China’s intensive concern for data security is not isolated: its opponents think along similar lines. In 2019, the US hit trade sanctions against Huawei. The following year, the United States threatened to ban TikTok, while India banned Chinese mobile apps. All these sanctions were made in the name of national security.

“Right now, all police agencies tend to be more cautious [around national security]. It is a problem of transferring attitudes from the external situation to the domestic and from the top [of the government] in the background, “said Li Tianhang, a cybersecurity lawyer at Beijing’s Hui Ye law firm.

Conflicting legal demands at the international level could put multinationals at risk. According to a document by Hong Yanqing, chief draftsman of China’s data protection laws, China, the EU and the United States are building mutually incompatible legal regimes on “blocking and data capture” and multinationals are seen trapped in the “game of laws.” ”.

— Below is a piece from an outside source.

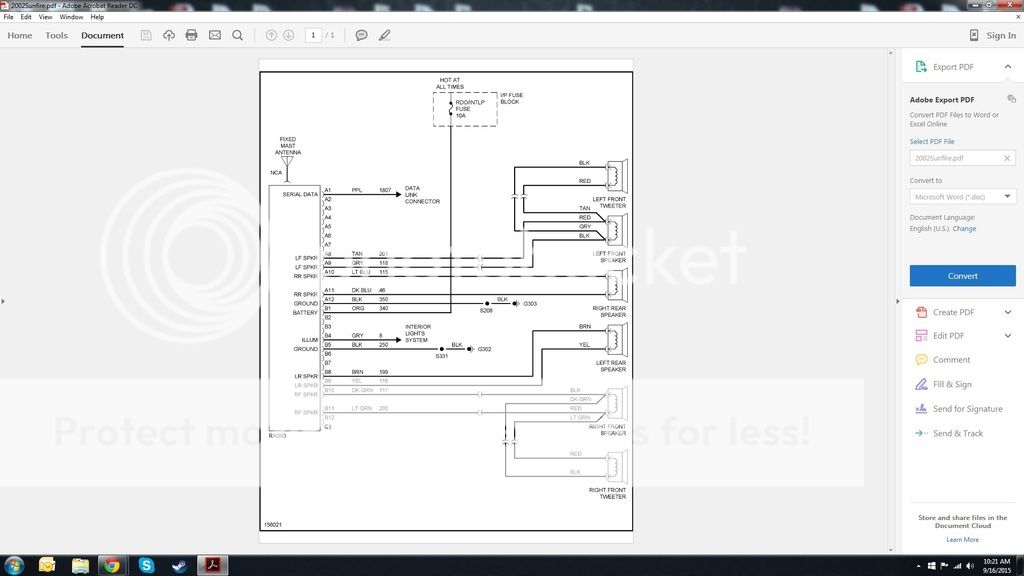Open the magnifier search tool
The image size is (1024, 576).
237,35
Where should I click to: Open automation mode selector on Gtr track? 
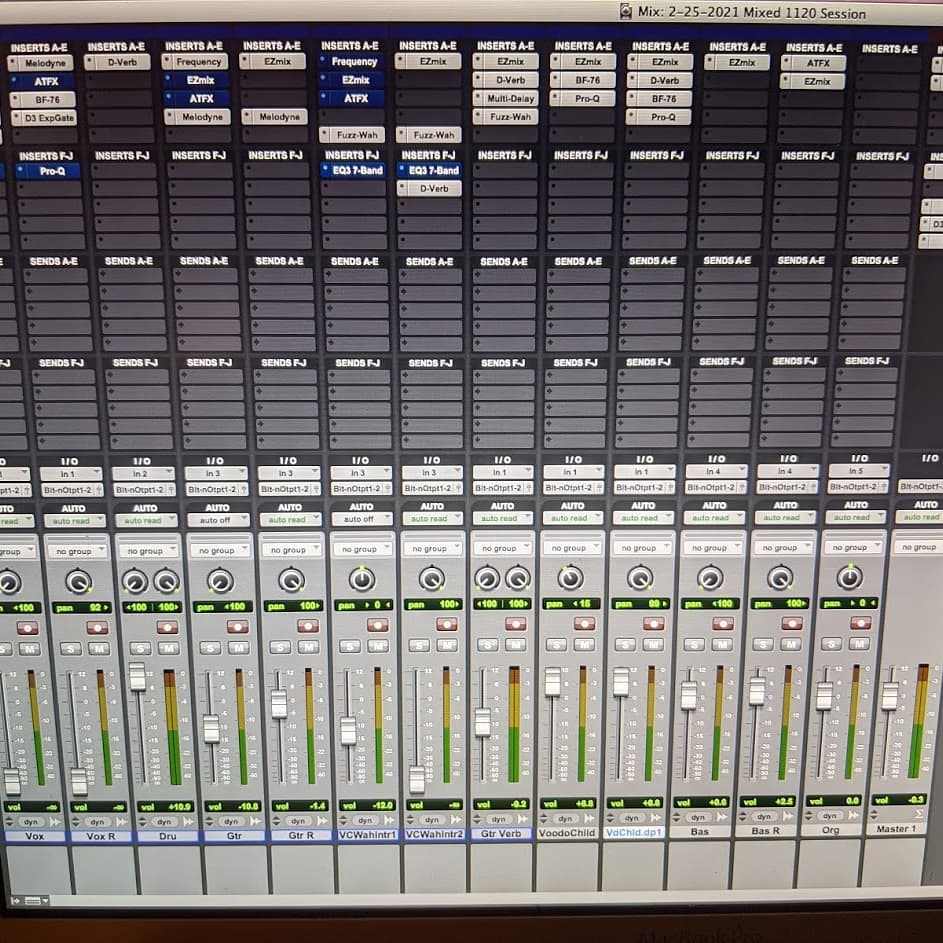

Beijing’s growing data fears have pushed some of its agencies to develop roles. Following Didi’s research, the CAC, hitherto little known, has proposed a mandatory security review for all companies with more than a million users looking for foreign IPOs, allowing it to own technology companies. of China, whose fundraising largely corresponds to USD. funds seeking outings in New York.

However, the CAC’s ability to conduct audits is limited. The agency was set up in 2014, mainly to control online discourse, and largely has former propaganda officials. His focus on data security is recent; in this field, he acts as a coordinator between various agencies with more executive power.

“CAC’s local offices have little knowledge of what the new rules are and how best to enforce them,” said a data protection officer who works for an Internet-based finance company based in Guangdong. . “Sometimes they reject our data review requests because they don’t understand what counts as sensitive data.”

But since the law required the company to follow the procedure, the official added, his company was resorting to sending data to the agency by certified mail so there was no way the agency could reject it. .

However, after the Didi case, lawyers and former officials predict that responsibility will shift from business industry regulators to government security factions.

“As soon as something rises to the level of national security, it is difficult for any other regulator to say anything. No one wants to take the risk of a national security incident on their own turf,” said a familiar person. with regulators.